(Saved entries)
·····
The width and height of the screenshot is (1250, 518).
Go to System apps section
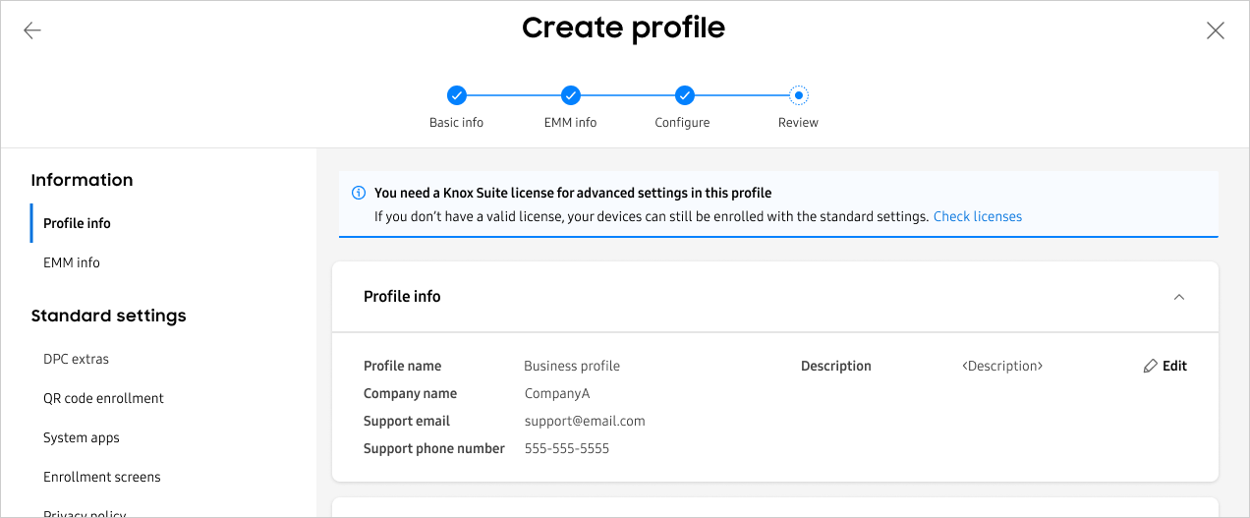(x=82, y=437)
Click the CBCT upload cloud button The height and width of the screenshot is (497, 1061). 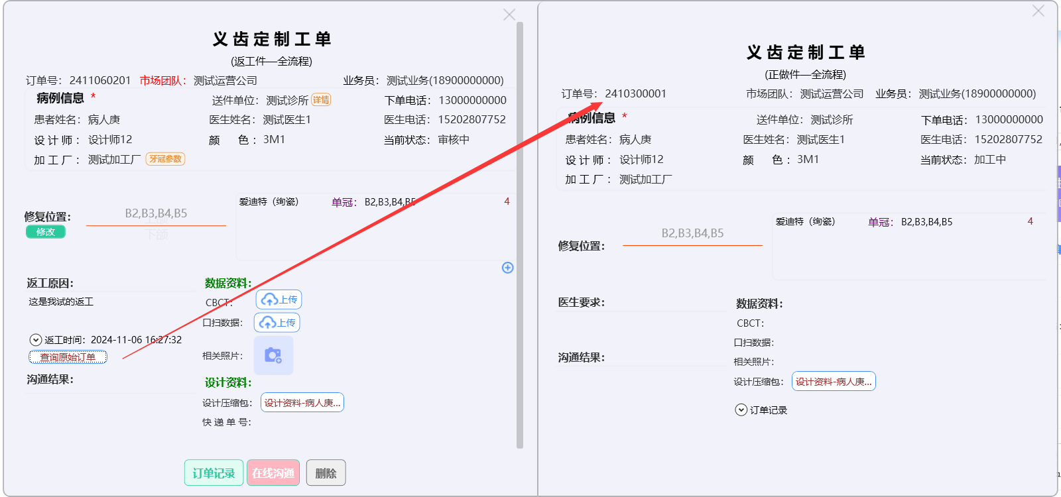pyautogui.click(x=279, y=300)
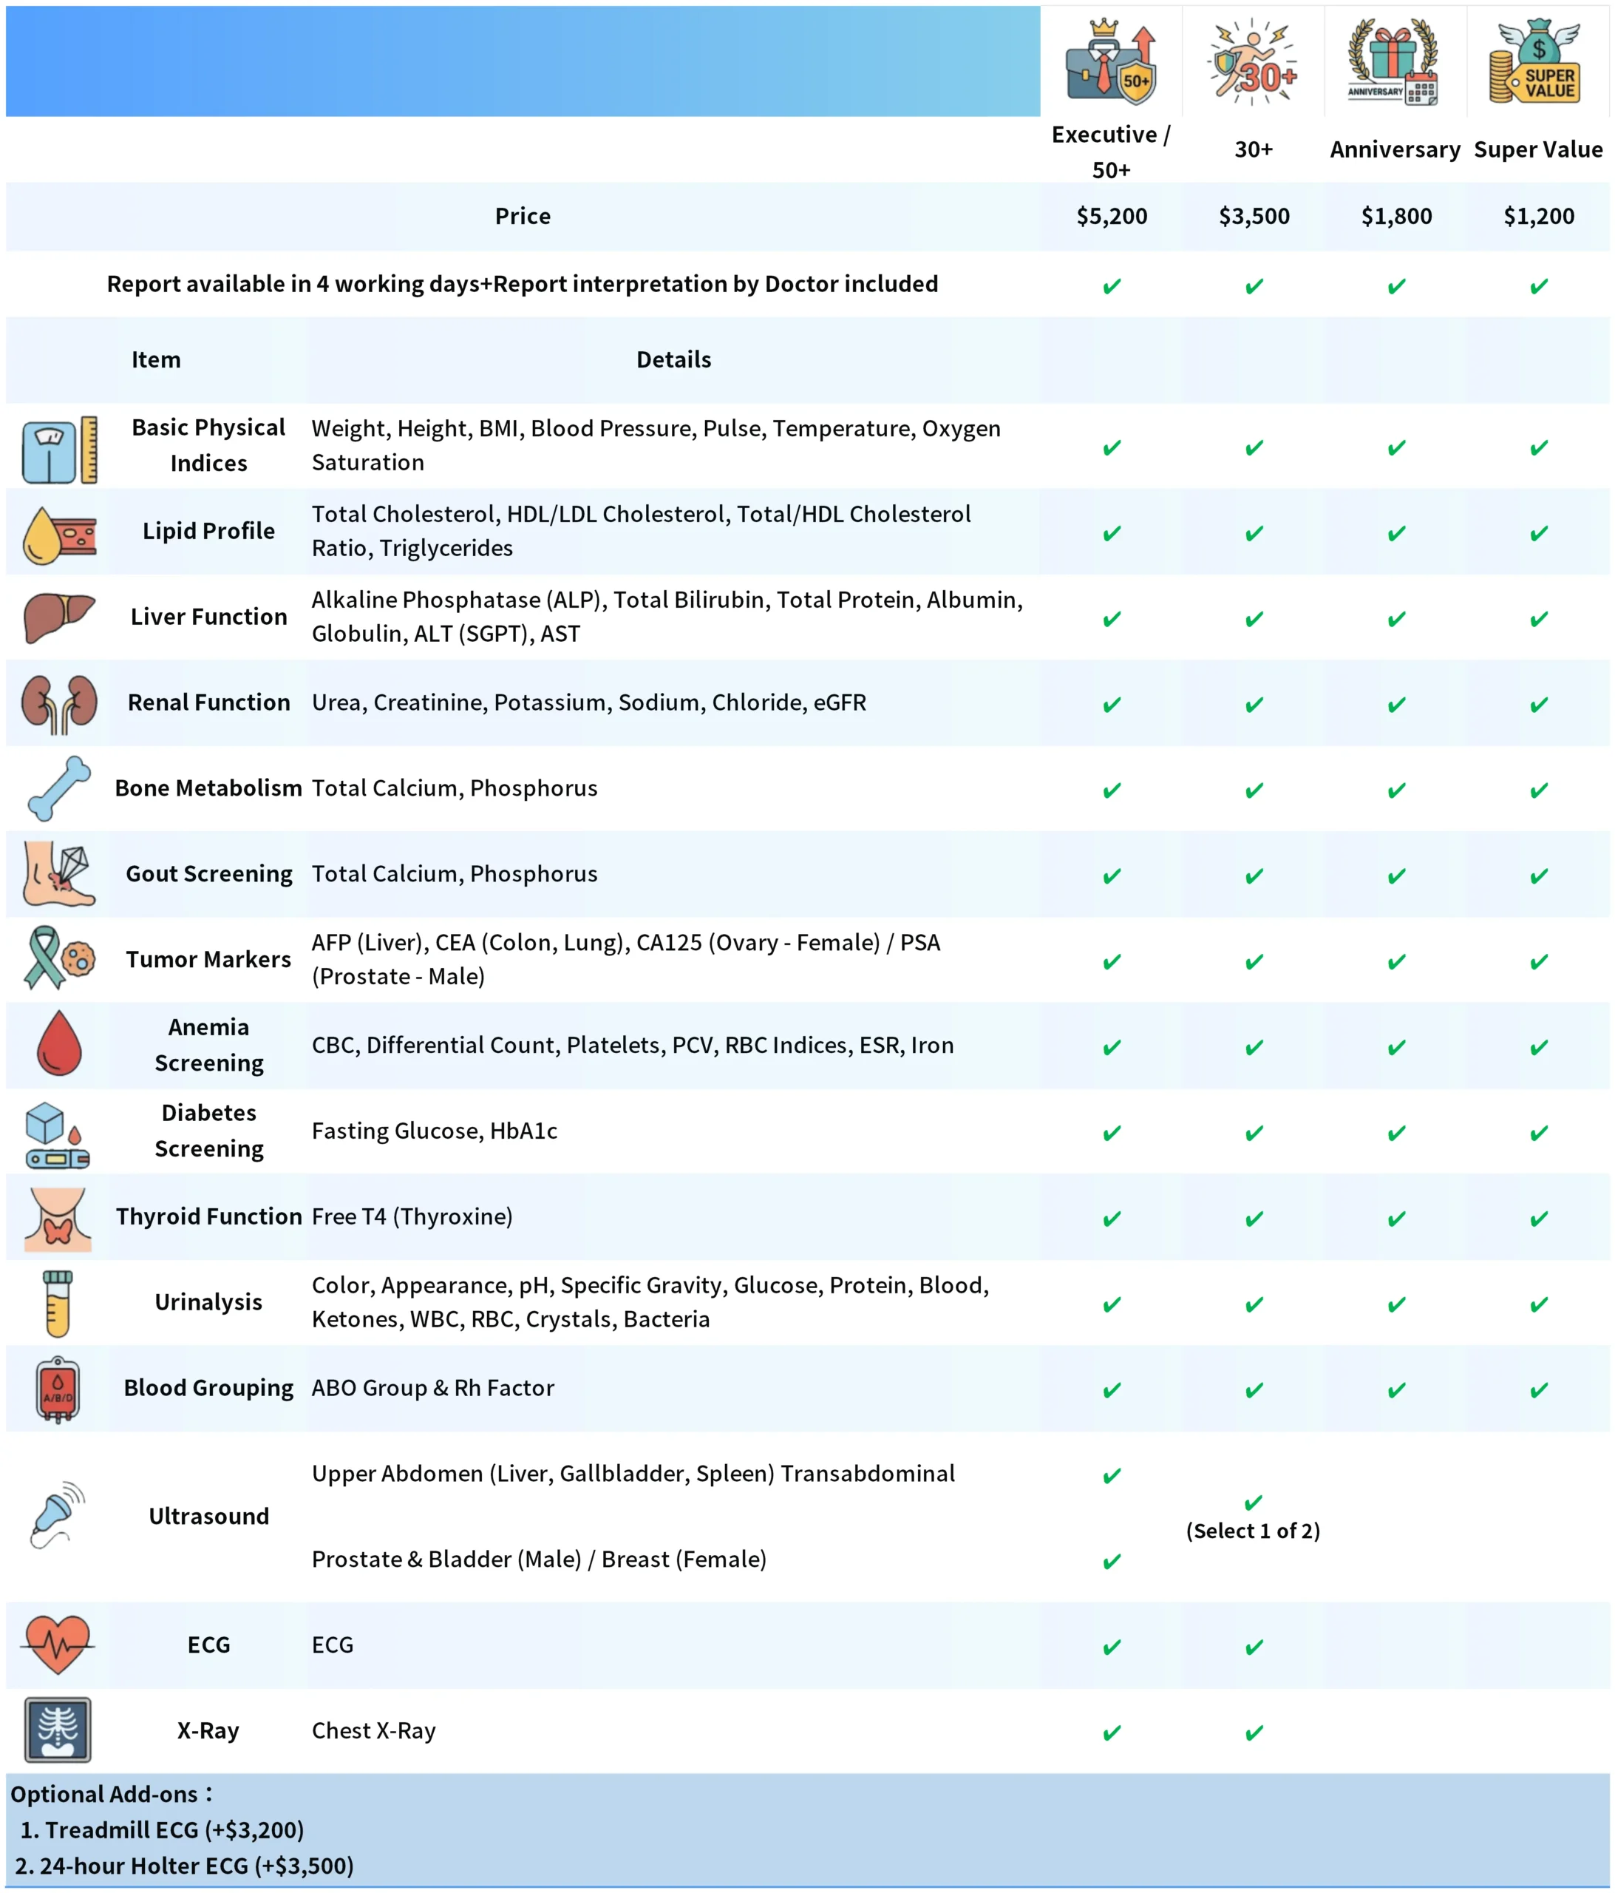Select the Anniversary plan column header
This screenshot has width=1615, height=1893.
1395,149
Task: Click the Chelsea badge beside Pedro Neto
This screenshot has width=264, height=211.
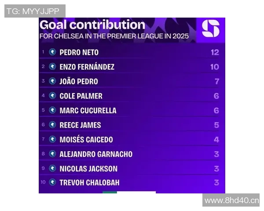Action: [x=52, y=52]
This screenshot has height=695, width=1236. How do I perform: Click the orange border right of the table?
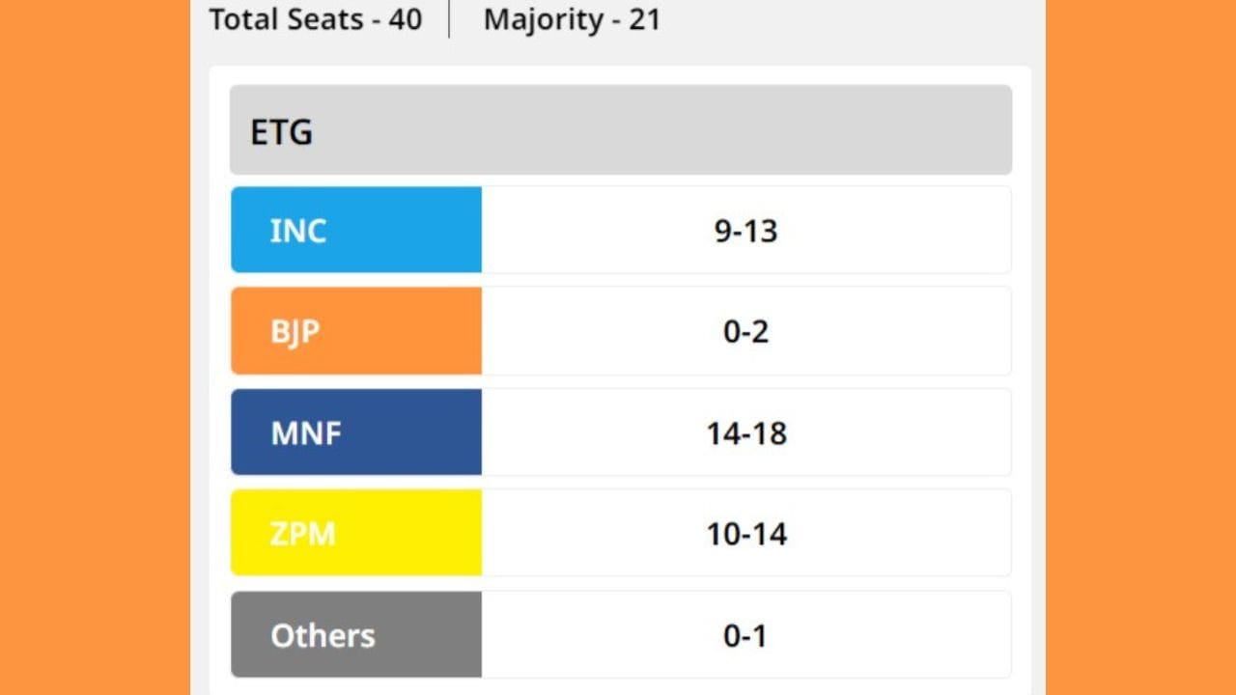click(1140, 348)
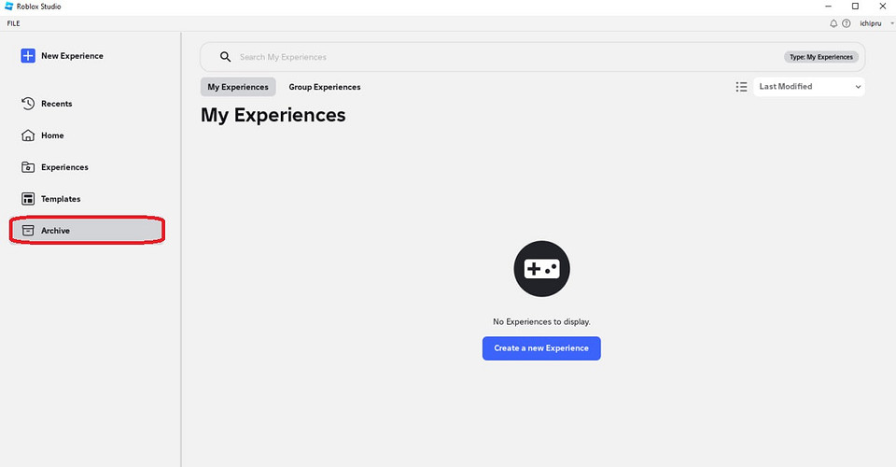The image size is (896, 467).
Task: Open notifications with the bell icon
Action: pos(833,23)
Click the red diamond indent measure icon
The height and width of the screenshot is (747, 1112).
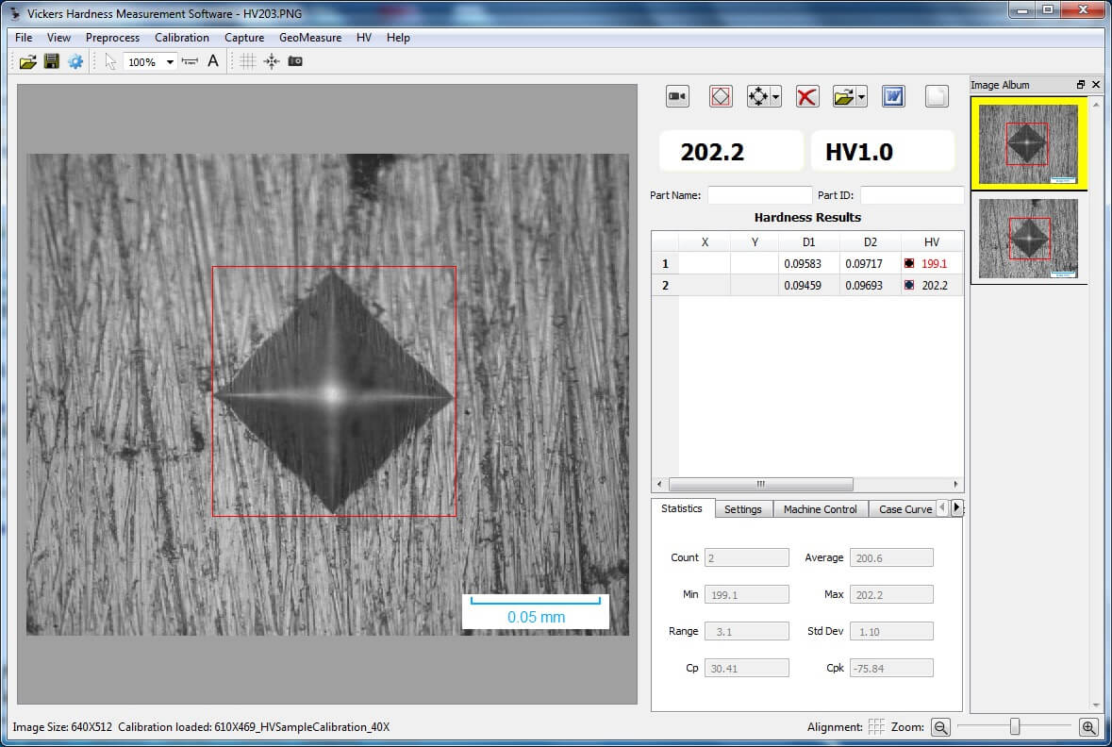[x=721, y=96]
·····
_TASK STATEMENT_:
Among the records above, locate the line containing "This screenshot has height=695, width=1236." and the line containing "Click the red diamond indent measure icon", then transcribe exactly the lines starting at the first and ending at the second, with no pictures.

_REPLY TO THE EXERCISE_:
This screenshot has height=695, width=1236. How do I perform: Click the orange border right of the table?
click(1140, 348)
The image size is (896, 467).
Task: Open notifications with the bell icon
Action: pos(833,23)
Click the red diamond indent measure icon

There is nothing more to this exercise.